[Source records]
+-------+

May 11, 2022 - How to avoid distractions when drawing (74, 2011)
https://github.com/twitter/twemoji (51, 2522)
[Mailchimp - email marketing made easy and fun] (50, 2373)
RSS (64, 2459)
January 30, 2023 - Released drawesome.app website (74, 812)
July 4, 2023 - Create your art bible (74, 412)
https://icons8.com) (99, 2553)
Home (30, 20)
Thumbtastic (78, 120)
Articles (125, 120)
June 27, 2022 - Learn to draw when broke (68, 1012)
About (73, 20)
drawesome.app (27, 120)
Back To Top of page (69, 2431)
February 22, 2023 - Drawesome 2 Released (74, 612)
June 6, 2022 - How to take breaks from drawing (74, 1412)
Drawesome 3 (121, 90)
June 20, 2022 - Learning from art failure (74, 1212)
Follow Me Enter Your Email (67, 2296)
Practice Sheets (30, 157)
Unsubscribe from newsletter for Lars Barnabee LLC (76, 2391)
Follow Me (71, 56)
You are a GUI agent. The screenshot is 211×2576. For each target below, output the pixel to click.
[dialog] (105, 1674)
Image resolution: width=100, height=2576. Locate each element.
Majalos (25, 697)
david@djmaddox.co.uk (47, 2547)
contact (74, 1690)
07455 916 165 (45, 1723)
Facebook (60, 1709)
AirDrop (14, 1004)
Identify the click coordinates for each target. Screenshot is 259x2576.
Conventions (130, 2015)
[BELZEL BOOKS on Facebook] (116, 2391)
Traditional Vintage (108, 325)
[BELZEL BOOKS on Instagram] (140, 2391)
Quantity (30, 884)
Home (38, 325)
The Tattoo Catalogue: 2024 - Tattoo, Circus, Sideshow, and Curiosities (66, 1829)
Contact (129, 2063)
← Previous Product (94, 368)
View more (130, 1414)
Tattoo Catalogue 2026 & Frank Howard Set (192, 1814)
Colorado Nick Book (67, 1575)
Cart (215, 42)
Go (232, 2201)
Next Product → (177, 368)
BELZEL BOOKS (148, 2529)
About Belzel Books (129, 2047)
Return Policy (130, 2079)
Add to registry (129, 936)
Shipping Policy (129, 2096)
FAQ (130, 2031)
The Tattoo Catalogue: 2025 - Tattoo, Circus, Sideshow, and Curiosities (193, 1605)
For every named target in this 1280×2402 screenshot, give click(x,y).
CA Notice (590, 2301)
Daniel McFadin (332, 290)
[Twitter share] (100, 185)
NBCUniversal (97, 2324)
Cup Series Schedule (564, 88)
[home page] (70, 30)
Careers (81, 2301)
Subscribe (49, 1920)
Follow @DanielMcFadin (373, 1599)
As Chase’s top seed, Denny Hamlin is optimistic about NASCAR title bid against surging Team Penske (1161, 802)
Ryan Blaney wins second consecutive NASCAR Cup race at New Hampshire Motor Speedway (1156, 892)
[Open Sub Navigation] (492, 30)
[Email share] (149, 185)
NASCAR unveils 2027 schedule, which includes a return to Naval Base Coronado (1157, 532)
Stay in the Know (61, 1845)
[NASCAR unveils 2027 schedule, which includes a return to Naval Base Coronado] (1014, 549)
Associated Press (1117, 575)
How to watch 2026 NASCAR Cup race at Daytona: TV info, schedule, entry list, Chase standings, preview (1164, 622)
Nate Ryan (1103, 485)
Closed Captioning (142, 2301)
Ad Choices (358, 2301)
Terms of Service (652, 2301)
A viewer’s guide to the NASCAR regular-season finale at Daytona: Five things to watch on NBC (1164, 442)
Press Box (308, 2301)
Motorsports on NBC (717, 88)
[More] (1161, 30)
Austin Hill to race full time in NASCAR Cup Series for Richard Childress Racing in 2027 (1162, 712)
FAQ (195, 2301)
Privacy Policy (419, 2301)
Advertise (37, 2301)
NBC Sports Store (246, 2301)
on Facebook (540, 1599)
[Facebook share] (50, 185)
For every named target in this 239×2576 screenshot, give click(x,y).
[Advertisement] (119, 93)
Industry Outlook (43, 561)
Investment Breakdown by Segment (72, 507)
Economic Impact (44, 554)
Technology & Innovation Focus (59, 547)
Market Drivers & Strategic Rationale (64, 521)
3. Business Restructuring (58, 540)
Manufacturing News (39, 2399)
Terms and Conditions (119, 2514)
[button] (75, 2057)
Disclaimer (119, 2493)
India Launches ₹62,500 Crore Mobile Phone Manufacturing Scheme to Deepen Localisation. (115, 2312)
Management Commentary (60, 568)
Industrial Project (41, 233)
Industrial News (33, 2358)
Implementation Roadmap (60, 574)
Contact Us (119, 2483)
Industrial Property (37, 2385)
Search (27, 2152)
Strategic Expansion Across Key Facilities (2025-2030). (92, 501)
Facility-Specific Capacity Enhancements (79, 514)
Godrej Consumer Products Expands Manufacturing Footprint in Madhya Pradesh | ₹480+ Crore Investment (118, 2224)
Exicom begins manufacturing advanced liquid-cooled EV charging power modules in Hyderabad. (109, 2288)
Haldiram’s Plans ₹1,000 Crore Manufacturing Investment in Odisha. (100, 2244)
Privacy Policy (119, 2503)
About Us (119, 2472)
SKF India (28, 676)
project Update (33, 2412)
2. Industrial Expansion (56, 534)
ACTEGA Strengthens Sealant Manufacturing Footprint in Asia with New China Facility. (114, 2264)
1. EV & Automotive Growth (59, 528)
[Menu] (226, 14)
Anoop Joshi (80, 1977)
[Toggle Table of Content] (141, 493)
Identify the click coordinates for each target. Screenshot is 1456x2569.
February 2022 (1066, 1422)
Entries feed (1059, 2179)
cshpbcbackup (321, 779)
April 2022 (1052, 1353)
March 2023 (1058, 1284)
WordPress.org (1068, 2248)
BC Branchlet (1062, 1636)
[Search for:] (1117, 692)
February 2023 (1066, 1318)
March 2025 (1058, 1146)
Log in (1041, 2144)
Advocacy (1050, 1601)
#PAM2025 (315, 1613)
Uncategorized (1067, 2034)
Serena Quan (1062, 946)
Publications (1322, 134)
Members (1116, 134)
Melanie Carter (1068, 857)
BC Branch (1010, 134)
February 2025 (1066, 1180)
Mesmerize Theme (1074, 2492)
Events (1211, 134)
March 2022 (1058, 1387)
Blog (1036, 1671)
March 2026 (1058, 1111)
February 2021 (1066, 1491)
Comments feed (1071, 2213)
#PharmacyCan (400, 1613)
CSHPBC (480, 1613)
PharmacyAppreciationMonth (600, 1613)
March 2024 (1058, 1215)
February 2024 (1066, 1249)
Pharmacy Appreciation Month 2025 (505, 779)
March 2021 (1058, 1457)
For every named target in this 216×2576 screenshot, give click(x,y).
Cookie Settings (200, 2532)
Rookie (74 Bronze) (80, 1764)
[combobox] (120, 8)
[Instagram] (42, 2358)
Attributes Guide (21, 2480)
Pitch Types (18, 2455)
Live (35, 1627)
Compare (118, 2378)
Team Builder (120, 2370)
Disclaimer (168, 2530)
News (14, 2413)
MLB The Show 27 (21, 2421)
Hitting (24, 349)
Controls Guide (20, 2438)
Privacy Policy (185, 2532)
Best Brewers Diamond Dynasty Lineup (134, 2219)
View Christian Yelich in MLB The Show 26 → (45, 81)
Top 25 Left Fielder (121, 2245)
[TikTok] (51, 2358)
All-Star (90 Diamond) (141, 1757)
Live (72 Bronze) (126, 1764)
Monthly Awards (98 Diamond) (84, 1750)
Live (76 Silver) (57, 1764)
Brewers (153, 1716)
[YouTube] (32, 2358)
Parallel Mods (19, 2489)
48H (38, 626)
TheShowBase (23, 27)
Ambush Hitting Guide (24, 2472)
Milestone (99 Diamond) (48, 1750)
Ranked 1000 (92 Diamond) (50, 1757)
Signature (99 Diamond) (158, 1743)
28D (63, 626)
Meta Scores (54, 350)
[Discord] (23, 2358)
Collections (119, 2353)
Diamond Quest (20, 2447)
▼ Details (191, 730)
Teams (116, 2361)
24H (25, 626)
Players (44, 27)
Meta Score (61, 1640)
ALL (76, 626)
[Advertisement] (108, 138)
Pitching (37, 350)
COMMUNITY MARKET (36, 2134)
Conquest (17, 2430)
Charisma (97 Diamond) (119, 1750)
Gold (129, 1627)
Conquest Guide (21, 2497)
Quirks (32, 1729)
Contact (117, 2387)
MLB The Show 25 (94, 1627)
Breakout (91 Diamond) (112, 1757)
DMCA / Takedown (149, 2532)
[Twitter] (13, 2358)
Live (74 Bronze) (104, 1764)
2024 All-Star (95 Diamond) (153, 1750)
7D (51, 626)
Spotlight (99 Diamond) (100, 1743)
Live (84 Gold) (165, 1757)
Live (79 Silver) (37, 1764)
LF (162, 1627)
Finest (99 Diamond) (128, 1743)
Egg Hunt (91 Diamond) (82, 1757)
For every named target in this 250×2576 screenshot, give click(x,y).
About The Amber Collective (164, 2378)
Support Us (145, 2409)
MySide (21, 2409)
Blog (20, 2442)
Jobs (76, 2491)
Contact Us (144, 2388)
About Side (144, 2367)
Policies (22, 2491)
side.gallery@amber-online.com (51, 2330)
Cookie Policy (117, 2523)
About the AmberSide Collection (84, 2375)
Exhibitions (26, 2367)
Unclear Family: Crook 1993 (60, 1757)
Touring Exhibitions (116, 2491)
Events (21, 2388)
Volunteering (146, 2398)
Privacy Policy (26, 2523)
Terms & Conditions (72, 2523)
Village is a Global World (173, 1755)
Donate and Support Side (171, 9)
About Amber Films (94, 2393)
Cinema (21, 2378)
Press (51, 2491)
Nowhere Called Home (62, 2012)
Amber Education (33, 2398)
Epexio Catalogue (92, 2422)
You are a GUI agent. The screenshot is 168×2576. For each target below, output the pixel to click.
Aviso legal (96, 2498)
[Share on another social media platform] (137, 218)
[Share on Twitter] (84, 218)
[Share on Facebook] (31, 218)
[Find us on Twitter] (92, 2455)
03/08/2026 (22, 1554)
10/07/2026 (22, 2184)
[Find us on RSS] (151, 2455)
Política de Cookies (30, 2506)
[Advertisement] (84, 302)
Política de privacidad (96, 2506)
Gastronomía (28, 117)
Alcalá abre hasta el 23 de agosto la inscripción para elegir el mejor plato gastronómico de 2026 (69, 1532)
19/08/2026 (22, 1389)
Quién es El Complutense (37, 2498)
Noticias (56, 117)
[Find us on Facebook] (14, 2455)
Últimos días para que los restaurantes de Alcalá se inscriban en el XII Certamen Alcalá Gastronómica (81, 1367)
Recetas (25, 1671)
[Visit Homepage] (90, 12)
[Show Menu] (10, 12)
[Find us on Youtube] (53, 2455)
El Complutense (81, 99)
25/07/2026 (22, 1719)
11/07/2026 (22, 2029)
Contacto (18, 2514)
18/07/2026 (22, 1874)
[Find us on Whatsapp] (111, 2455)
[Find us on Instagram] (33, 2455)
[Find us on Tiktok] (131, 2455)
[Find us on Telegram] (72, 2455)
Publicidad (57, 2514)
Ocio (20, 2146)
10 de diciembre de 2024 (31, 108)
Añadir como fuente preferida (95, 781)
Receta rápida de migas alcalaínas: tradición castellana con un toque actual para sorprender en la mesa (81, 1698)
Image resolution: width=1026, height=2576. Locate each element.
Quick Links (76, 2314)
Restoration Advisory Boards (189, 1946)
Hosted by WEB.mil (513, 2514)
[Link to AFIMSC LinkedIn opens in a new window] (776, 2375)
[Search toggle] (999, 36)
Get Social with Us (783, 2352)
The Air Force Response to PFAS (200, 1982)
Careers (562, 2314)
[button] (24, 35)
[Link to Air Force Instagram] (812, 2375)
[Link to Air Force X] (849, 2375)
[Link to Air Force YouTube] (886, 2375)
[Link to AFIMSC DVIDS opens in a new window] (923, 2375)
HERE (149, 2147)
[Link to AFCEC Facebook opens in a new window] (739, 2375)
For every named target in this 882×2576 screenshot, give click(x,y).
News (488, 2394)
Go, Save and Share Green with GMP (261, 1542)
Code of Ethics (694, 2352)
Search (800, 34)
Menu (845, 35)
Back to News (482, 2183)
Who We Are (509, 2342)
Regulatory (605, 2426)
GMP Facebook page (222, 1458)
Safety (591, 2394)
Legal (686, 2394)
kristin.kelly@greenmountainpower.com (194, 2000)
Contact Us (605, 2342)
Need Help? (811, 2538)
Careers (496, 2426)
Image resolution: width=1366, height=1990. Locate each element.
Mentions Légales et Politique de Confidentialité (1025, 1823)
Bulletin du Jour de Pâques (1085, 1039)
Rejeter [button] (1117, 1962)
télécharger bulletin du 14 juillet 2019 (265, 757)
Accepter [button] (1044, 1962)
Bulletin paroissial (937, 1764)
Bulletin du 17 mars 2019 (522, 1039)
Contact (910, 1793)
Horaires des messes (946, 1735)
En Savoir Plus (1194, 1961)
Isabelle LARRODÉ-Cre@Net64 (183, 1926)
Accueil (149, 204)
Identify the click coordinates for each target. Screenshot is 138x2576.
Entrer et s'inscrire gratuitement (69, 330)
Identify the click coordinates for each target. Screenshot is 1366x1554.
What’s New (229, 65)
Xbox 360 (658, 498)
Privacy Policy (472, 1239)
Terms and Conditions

+-------+

● **TASK OBJECTIVE**
Only one stretch of the records above is wanted: the lines between the one holding "Careers (81, 2301)" and the one holding "[Open Sub Navigation] (492, 30)", inclusive, reproduced exactly.

● **EXERCISE RESPONSE**
Careers (81, 2301)
Subscribe (49, 1920)
Follow @DanielMcFadin (373, 1599)
As Chase’s top seed, Denny Hamlin is optimistic about NASCAR title bid against surging Team Penske (1161, 802)
Ryan Blaney wins second consecutive NASCAR Cup race at New Hampshire Motor Speedway (1156, 892)
[Open Sub Navigation] (492, 30)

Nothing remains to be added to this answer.